SOURCE RECORDS

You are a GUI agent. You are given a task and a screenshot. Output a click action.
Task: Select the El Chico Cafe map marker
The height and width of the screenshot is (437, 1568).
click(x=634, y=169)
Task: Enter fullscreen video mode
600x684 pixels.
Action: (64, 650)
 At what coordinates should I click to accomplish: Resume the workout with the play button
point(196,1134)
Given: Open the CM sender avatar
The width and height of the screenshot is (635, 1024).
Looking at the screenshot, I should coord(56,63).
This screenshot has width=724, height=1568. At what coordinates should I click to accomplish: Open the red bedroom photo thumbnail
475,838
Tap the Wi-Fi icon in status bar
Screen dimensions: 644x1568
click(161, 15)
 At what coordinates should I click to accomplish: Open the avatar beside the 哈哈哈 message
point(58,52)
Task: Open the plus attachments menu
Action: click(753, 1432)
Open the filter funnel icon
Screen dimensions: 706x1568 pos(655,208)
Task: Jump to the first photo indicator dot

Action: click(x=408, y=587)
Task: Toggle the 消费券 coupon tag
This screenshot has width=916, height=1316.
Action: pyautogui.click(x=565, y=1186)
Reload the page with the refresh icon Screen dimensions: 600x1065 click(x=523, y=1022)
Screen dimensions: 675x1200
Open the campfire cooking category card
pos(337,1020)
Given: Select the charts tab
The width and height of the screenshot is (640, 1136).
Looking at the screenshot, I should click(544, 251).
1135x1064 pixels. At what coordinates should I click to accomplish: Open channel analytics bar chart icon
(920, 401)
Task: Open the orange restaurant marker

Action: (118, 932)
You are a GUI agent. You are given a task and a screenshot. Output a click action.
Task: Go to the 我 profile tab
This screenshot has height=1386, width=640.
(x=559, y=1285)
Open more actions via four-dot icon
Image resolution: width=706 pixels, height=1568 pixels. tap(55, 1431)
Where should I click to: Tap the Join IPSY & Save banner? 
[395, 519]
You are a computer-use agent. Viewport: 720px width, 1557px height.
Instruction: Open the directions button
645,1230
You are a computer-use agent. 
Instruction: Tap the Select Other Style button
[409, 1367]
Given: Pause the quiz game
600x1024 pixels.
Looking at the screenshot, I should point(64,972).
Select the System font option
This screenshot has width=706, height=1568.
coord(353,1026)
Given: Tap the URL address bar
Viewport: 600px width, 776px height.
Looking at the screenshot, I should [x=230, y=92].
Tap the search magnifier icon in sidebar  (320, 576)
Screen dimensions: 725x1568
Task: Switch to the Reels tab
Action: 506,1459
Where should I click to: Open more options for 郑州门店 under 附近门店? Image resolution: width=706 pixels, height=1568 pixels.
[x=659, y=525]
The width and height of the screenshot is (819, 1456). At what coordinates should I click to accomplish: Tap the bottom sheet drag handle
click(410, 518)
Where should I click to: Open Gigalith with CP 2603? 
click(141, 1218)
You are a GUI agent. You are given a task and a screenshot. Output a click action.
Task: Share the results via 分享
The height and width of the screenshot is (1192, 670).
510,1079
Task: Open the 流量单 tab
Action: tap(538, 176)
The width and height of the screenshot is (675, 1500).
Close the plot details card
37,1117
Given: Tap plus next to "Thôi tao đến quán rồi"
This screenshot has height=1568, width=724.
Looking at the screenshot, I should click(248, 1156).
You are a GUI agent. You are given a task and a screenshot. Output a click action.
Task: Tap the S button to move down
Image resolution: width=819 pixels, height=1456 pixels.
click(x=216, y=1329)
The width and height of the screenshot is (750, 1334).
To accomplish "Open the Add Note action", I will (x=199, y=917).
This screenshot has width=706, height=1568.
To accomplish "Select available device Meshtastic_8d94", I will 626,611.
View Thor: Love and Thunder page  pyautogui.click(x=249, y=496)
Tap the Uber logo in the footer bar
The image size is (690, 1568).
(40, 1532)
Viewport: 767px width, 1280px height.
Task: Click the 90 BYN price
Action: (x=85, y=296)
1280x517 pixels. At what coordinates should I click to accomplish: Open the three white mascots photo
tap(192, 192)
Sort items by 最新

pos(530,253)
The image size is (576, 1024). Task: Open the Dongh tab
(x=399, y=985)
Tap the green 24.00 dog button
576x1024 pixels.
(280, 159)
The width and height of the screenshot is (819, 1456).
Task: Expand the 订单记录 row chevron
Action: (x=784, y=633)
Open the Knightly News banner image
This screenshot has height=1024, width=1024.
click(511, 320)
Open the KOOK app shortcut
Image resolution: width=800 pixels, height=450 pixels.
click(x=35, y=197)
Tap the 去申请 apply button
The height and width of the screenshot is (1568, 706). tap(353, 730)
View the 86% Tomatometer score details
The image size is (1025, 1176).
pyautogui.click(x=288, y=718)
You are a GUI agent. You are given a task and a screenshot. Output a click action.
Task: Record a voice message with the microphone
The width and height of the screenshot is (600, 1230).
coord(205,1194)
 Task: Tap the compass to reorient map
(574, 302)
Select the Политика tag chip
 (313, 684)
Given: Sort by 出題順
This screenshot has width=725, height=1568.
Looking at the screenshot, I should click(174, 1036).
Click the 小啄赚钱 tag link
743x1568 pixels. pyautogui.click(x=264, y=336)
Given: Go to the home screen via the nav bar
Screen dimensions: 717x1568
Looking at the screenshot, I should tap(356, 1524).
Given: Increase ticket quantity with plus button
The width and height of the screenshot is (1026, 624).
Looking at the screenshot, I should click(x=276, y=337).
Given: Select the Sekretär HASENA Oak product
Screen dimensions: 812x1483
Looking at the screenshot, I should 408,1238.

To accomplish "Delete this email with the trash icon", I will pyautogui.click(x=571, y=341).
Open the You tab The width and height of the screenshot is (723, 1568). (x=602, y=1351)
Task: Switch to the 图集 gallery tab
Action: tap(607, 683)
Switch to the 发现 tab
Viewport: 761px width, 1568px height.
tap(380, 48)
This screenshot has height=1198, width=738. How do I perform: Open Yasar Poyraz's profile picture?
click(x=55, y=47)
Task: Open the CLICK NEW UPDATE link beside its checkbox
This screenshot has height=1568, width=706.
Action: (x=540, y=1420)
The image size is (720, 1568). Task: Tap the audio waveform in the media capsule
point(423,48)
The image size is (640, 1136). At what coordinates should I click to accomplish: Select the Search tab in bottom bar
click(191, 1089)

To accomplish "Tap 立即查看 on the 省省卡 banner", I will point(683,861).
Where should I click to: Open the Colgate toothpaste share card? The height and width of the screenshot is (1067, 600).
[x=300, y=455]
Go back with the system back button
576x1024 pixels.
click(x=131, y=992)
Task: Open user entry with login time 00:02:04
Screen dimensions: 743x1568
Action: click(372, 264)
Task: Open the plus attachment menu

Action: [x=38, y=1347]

WORK TO BE COMPLETED
Convert the material into a JSON array of strings, one string per line, leaving out blank lines.

OUTPUT
[
  "You are a GUI agent. You are given a task and a screenshot. Output a click action.",
  "Task: Select the El Chico Cafe map marker",
  "The height and width of the screenshot is (437, 1568).",
  "click(x=634, y=169)",
  "Task: Enter fullscreen video mode",
  "600x684 pixels.",
  "Action: (64, 650)",
  " At what coordinates should I click to accomplish: Resume the workout with the play button",
  "point(196,1134)",
  "Given: Open the CM sender avatar",
  "The width and height of the screenshot is (635, 1024).",
  "Looking at the screenshot, I should coord(56,63).",
  "This screenshot has width=724, height=1568. At what coordinates should I click to accomplish: Open the red bedroom photo thumbnail",
  "475,838",
  "Tap the Wi-Fi icon in status bar",
  "Screen dimensions: 644x1568",
  "click(161, 15)",
  " At what coordinates should I click to accomplish: Open the avatar beside the 哈哈哈 message",
  "point(58,52)",
  "Task: Open the plus attachments menu",
  "Action: click(753, 1432)",
  "Open the filter funnel icon",
  "Screen dimensions: 706x1568 pos(655,208)",
  "Task: Jump to the first photo indicator dot",
  "Action: click(x=408, y=587)",
  "Task: Toggle the 消费券 coupon tag",
  "This screenshot has width=916, height=1316.",
  "Action: pyautogui.click(x=565, y=1186)",
  "Reload the page with the refresh icon Screen dimensions: 600x1065 click(x=523, y=1022)",
  "Screen dimensions: 675x1200",
  "Open the campfire cooking category card",
  "pos(337,1020)",
  "Given: Select the charts tab",
  "The width and height of the screenshot is (640, 1136).",
  "Looking at the screenshot, I should click(544, 251).",
  "1135x1064 pixels. At what coordinates should I click to accomplish: Open channel analytics bar chart icon",
  "(920, 401)",
  "Task: Open the orange restaurant marker",
  "Action: (118, 932)",
  "You are a GUI agent. You are given a task and a screenshot. Output a click action.",
  "Task: Go to the 我 profile tab",
  "This screenshot has height=1386, width=640.",
  "(x=559, y=1285)",
  "Open more actions via four-dot icon",
  "Image resolution: width=706 pixels, height=1568 pixels. tap(55, 1431)",
  "Where should I click to: Tap the Join IPSY & Save banner? ",
  "[395, 519]",
  "You are a computer-use agent. Viewport: 720px width, 1557px height.",
  "Instruction: Open the directions button",
  "645,1230",
  "You are a computer-use agent. ",
  "Instruction: Tap the Select Other Style button",
  "[409, 1367]",
  "Given: Pause the quiz game",
  "600x1024 pixels.",
  "Looking at the screenshot, I should point(64,972).",
  "Select the System font option",
  "This screenshot has width=706, height=1568.",
  "coord(353,1026)",
  "Given: Tap the URL address bar",
  "Viewport: 600px width, 776px height.",
  "Looking at the screenshot, I should [x=230, y=92].",
  "Tap the search magnifier icon in sidebar  (320, 576)",
  "Screen dimensions: 725x1568",
  "Task: Switch to the Reels tab",
  "Action: 506,1459",
  "Where should I click to: Open more options for 郑州门店 under 附近门店? Image resolution: width=706 pixels, height=1568 pixels.",
  "[x=659, y=525]",
  "The width and height of the screenshot is (819, 1456). At what coordinates should I click to accomplish: Tap the bottom sheet drag handle",
  "click(410, 518)",
  "Where should I click to: Open Gigalith with CP 2603? ",
  "click(141, 1218)",
  "You are a GUI agent. You are given a task and a screenshot. Output a click action.",
  "Task: Share the results via 分享",
  "The height and width of the screenshot is (1192, 670).",
  "510,1079",
  "Task: Open the 流量单 tab",
  "Action: tap(538, 176)",
  "The width and height of the screenshot is (675, 1500).",
  "Close the plot details card",
  "37,1117",
  "Given: Tap plus next to \"Thôi tao đến quán rồi\"",
  "This screenshot has height=1568, width=724.",
  "Looking at the screenshot, I should click(248, 1156).",
  "You are a GUI agent. You are given a task and a screenshot. Output a click action.",
  "Task: Tap the S button to move down",
  "Image resolution: width=819 pixels, height=1456 pixels.",
  "click(x=216, y=1329)",
  "The width and height of the screenshot is (750, 1334).",
  "To accomplish \"Open the Add Note action\", I will (x=199, y=917).",
  "This screenshot has width=706, height=1568.",
  "To accomplish \"Select available device Meshtastic_8d94\", I will 626,611.",
  "View Thor: Love and Thunder page  pyautogui.click(x=249, y=496)",
  "Tap the Uber logo in the footer bar",
  "The image size is (690, 1568).",
  "(40, 1532)",
  "Viewport: 767px width, 1280px height.",
  "Task: Click the 90 BYN price",
  "Action: (x=85, y=296)",
  "1280x517 pixels. At what coordinates should I click to accomplish: Open the three white mascots photo",
  "tap(192, 192)",
  "Sort items by 最新",
  "pos(530,253)",
  "The image size is (576, 1024). Task: Open the Dongh tab",
  "(x=399, y=985)",
  "Tap the green 24.00 dog button",
  "576x1024 pixels.",
  "(280, 159)",
  "The width and height of the screenshot is (819, 1456).",
  "Task: Expand the 订单记录 row chevron",
  "Action: (x=784, y=633)",
  "Open the Knightly News banner image",
  "This screenshot has height=1024, width=1024.",
  "click(511, 320)",
  "Open the KOOK app shortcut",
  "Image resolution: width=800 pixels, height=450 pixels.",
  "click(x=35, y=197)",
  "Tap the 去申请 apply button",
  "The height and width of the screenshot is (1568, 706). tap(353, 730)",
  "View the 86% Tomatometer score details",
  "The image size is (1025, 1176).",
  "pyautogui.click(x=288, y=718)",
  "You are a GUI agent. You are given a task and a screenshot. Output a click action.",
  "Task: Record a voice message with the microphone",
  "The width and height of the screenshot is (600, 1230).",
  "coord(205,1194)",
  " Task: Tap the compass to reorient map",
  "(574, 302)",
  "Select the Политика tag chip",
  " (313, 684)",
  "Given: Sort by 出題順",
  "This screenshot has width=725, height=1568.",
  "Looking at the screenshot, I should click(174, 1036).",
  "Click the 小啄赚钱 tag link",
  "743x1568 pixels. pyautogui.click(x=264, y=336)",
  "Given: Go to the home screen via the nav bar",
  "Screen dimensions: 717x1568",
  "Looking at the screenshot, I should tap(356, 1524).",
  "Given: Increase ticket quantity with plus button",
  "The width and height of the screenshot is (1026, 624).",
  "Looking at the screenshot, I should click(x=276, y=337).",
  "Given: Select the Sekretär HASENA Oak product",
  "Screen dimensions: 812x1483",
  "Looking at the screenshot, I should 408,1238.",
  "To accomplish \"Delete this email with the trash icon\", I will pyautogui.click(x=571, y=341).",
  "Open the You tab The width and height of the screenshot is (723, 1568). (x=602, y=1351)",
  "Task: Switch to the 图集 gallery tab",
  "Action: tap(607, 683)",
  "Switch to the 发现 tab",
  "Viewport: 761px width, 1568px height.",
  "tap(380, 48)",
  "This screenshot has height=1198, width=738. How do I perform: Open Yasar Poyraz's profile picture?",
  "click(x=55, y=47)",
  "Task: Open the CLICK NEW UPDATE link beside its checkbox",
  "This screenshot has height=1568, width=706.",
  "Action: (x=540, y=1420)",
  "The image size is (720, 1568). Task: Tap the audio waveform in the media capsule",
  "point(423,48)",
  "The image size is (640, 1136). At what coordinates should I click to accomplish: Select the Search tab in bottom bar",
  "click(191, 1089)",
  "To accomplish \"Tap 立即查看 on the 省省卡 banner\", I will point(683,861).",
  "Where should I click to: Open the Colgate toothpaste share card? The height and width of the screenshot is (1067, 600).",
  "[x=300, y=455]",
  "Go back with the system back button",
  "576x1024 pixels.",
  "click(x=131, y=992)",
  "Task: Open user entry with login time 00:02:04",
  "Screen dimensions: 743x1568",
  "Action: click(372, 264)",
  "Task: Open the plus attachment menu",
  "Action: [x=38, y=1347]"
]